For the past year I’ve been obsessing over trivia: Russia’s invasion of Ukraine, inflation and the concern about recession, crime, the Madison schools and junk like that. Turns out it’s really about what’s happening to delicious chocolate wrapped in a tasty and colorful hard shell.
A year ago Mars/Wrigley, which owns M&M’s, updated its spokescandy costumes. Specifically, they switched out some of their footwear, moving the apparently female M&M’s out of high heels and into practical flats and sneakers. This set off Tucker Carlson who, 1) noticed and, 2) found those animated candies no longer sexy, leading a person to wonder why Carlson found them sexy in the first place.

Then, more recently, M&M’s introduced a new purple M&M that apparently was intended as a nod to positive body image, being somewhat rotund. I also didn’t notice that, but now that I think about it, it makes sense. If you eat a lot of M&M’s you probably would like a little positive reenforcement about body image. Anyway, that set Carlson off again.

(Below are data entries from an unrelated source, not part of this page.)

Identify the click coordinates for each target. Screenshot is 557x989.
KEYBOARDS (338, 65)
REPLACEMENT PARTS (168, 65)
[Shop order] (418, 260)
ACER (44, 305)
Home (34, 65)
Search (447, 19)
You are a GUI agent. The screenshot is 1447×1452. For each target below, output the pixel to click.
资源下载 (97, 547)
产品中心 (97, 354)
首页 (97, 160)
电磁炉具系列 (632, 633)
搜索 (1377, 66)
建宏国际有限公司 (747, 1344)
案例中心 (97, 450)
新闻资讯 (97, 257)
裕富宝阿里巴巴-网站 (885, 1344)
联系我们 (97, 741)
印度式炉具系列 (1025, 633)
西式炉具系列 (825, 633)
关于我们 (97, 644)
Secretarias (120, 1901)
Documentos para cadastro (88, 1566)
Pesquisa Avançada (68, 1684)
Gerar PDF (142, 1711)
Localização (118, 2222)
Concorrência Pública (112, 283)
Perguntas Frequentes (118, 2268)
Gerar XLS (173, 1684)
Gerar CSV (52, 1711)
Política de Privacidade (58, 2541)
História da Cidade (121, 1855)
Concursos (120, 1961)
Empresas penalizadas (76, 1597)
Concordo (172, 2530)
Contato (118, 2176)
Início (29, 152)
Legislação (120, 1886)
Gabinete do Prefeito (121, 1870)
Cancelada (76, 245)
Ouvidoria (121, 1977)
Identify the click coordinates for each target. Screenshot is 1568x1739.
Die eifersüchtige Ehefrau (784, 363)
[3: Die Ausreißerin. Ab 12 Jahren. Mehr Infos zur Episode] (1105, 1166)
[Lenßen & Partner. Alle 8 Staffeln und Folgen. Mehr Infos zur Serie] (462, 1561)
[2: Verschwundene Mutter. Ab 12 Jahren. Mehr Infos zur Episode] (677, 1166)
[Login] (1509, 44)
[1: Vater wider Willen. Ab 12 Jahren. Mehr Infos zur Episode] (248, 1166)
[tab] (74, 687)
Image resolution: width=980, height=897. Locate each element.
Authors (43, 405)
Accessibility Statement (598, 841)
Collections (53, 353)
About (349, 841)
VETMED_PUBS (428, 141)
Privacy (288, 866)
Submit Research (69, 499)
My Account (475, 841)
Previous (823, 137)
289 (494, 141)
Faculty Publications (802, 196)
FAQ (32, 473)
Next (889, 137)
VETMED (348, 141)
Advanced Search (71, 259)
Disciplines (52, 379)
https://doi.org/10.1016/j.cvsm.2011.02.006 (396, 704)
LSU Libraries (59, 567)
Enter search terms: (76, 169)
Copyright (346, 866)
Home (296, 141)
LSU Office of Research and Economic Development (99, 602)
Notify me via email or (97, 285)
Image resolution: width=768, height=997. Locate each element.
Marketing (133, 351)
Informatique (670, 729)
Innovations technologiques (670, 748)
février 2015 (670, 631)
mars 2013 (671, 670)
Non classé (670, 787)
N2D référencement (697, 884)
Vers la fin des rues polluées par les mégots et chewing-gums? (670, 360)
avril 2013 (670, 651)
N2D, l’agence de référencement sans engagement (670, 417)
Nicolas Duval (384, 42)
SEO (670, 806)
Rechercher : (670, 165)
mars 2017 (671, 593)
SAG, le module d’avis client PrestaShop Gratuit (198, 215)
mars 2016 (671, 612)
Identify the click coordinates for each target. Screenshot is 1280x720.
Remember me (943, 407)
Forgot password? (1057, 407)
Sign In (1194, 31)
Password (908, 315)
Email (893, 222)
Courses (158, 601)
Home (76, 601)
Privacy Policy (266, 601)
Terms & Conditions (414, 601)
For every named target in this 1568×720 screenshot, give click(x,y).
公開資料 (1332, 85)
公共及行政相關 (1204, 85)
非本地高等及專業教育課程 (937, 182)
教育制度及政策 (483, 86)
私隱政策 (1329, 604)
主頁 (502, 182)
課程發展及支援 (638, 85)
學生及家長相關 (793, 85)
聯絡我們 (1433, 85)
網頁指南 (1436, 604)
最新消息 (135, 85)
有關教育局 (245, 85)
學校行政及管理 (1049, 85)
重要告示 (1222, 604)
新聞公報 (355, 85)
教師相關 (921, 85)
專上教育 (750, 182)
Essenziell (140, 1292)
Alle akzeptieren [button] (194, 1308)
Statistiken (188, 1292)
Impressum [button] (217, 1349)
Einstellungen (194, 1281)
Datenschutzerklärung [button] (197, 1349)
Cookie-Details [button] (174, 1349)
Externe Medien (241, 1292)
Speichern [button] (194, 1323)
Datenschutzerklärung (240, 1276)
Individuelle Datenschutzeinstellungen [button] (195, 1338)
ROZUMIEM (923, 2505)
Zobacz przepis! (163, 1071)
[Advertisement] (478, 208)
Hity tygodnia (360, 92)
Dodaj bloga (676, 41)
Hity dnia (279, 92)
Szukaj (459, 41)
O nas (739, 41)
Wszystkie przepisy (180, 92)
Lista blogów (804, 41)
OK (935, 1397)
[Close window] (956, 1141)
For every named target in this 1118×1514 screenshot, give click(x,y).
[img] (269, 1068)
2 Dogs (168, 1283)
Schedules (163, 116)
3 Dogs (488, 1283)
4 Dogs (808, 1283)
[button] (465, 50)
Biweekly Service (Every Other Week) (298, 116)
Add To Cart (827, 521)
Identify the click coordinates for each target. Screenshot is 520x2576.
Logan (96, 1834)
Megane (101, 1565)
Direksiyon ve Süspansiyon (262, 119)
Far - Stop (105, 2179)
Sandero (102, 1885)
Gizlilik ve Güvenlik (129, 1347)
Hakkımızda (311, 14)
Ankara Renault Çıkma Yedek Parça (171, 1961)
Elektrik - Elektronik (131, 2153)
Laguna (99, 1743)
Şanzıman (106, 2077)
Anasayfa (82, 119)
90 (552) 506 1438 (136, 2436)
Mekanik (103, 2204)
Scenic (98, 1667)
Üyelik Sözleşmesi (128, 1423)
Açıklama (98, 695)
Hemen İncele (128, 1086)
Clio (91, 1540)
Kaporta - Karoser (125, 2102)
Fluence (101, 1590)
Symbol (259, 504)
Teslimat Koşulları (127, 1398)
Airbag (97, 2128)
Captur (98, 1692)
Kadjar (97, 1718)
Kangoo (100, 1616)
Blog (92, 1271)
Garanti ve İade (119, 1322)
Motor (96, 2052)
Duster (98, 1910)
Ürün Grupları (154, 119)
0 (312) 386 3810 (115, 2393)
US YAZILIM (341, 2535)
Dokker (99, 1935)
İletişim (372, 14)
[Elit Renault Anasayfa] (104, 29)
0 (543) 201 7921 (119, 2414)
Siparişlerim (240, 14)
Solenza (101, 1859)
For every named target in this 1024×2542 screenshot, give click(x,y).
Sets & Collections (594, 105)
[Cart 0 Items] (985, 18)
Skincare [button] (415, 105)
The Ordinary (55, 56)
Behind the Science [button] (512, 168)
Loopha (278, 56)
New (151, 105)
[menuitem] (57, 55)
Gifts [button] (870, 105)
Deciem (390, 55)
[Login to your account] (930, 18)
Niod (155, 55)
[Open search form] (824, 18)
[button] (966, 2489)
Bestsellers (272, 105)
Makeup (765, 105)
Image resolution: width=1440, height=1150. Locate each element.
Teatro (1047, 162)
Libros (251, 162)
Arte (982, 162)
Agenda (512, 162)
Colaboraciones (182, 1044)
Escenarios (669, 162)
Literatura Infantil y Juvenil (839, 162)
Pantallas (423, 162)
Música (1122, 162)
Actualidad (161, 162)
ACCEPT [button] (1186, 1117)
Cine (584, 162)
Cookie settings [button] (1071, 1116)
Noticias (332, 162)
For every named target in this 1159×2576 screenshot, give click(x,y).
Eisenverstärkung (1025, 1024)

Finally, a week or two ago Mars/Wrigley threw up it’s hands, laid off its spokescandies altogether and hired Maya Rudolph to replace them. Cynical people (and are there any cynical people around advertising?) are suggesting that they’re not just overreacting, but playing to the controversy on the theory that the only really bad press is on the obituary page. Rudolph will make her debut in a Super Bowl commercial.
At this point you just have to know, don’t you? Where does YSDA come down on all of this? We think it’s stupid.
Mars/Wrigley is in the business of selling junk food. Young consumers have always been prized by every company that doesn’t make hemorrhoid treatments because the idea is to get them hooked early. Young people are, as a rule, more sensitive to all those issues of inclusion. And just like that you get new, apparently less sexy, footwear on animated talking M&M’s.
This, my friends, is just the free market at work, something that Fox News and Tucker Carlson used to be all about until they discovered that hyped-up culture wars skirmishes were good for their own marketing to angry, old white guys.
We are quick in these parts to go after what we see as the hyper-sensitive idiocy on the left — we’ve written more than once about the lunacy of expelling the Chamberlin Rock from the UW campus because it was referred to a by a bad name, once, a century ago. We’ve written about the injustice of stripping Frederic March’s name from a UW theatre because he once belonged to a student group with another bad name. There’s a lot of that kind of thing over on the over-sensitive left.
But the answer isn’t the same kind of silly nitpicking on the right. Is whining about candy footwear any less goofy than taking offense at a rock? A pox on both their houses. I will be careful to eat just as many M&M’s this year as I ate last year (of course I count each one!) so as not to encourage either side.